“You Shouldn’t Believe Everything People Tell You” – Abraham Lincoln
No-one really knows what’s best for you – and most don’t care either. Make your own best guess to what will provide you long-term happiness.
How so? Here’s the long explanation;
The world is constantly speeding up faster and faster.
The unseen rate of technological improvements, the current demographic explosion, global warming, the economic shift to Asia and so-on.
Manual labor jobs are being automatized and/or replaced by robots, IT-work is being outsourced to low-cost developing countries, retail stores have to slim down or cut costs to compete with the ever-growing array of e-commerce stores like amazon.com, alibaba.com and many more to come.
The world isn’t going to be the same place as it has always been.
It’s going fast and it’s going hard, leaving many behind.
I don’t think anybody really knows and we’re all just making our most educated guess for the future (me included)
So today I stopped and wondered if we’re going in the right direction and what you can do to be more prepared for what’s coming in order to maximize life quality.
From what I’ve seen we’re not doing that great overall;
- Rising rates of obesity & other related health issues
- Rising unemployment rates
- Economic inequality
- Lack of direction/meaning resulting in escapism-type behaviors (alcohol, video games, partying, tv, fastfood, travel …) (in excessive quantities off course)
Doesn’t sound all that great, right? Life quality could be (a lot?) better IMO.
To say my generation is lost, might be an overstatement, but not that far from the truth in my eyes. I’ve seen an absence of firm identity in many peers, a misguided direction in adults and policies, leading to destructive behavior in the long-term.
And frankly? there’s not really much being done about it.
I’ve found it troublesome.
Anyway, we can go the hippy tree-hugging route of wanting to change the world and its policy…
but on second thought, let’s not.
The point I’m going to be addressing in this post will be our un-adapted education model for this “new” future and what you
can “should” be doing/focusing on in preparation.
Where are we going at the moment?
The focus we’re having at the moment (on a big scale) is to increase the welfare of our individual countries.
Welfare, mmm… Sounds great right?

- _REQUIRED TASK 1_: Update the post on a fast-changing world starting with "Manual labor jobs" and going on through "maximize life quality.", putting "machines" in place of "robots".
- _REQUIRED TASK 2_: Turn the paragraph of the post on a fast-changing world that begins "Manual labor jobs are being automatized" into a short bulleted list that keeps its main facts.

- _COLLECTED DATA_:
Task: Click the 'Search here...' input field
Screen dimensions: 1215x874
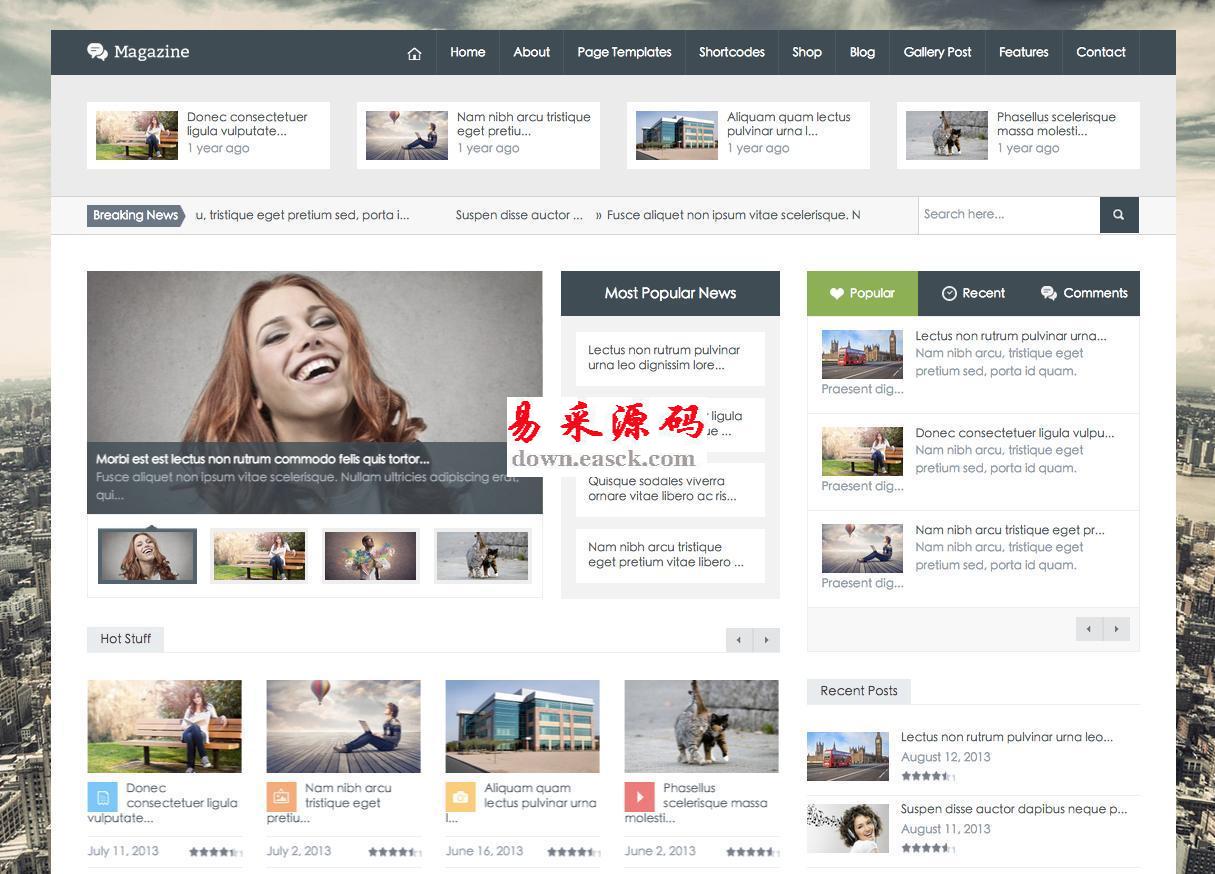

- _WRITTEN ANSWER 1_:
Manual labor jobs are being automatized and/or replaced by machines, IT-work is being outsourced to low-cost developing countries, retail stores have to slim down or cut costs to compete with the ever-growing array of e-commerce stores like amazon.com, alibaba.com and many more to come.
The world isn’t going to be the same place as it has always been.
It’s going fast and it’s going hard, leaving many behind.
I don’t think anybody really knows and we’re all just making our most educated guess for the future (me included)
So today I stopped and wondered if we’re going in the right direction and what you can do to be more prepared for what’s coming in order to maximize life quality.

- _WRITTEN ANSWER 2_:
- Manual labor jobs are being automated and/or replaced by robots.
- IT work is being outsourced to low-cost developing countries.
- Retail stores must slim down or cut costs to compete with a growing range of e-commerce stores such as amazon.com and alibaba.com, with many more to come.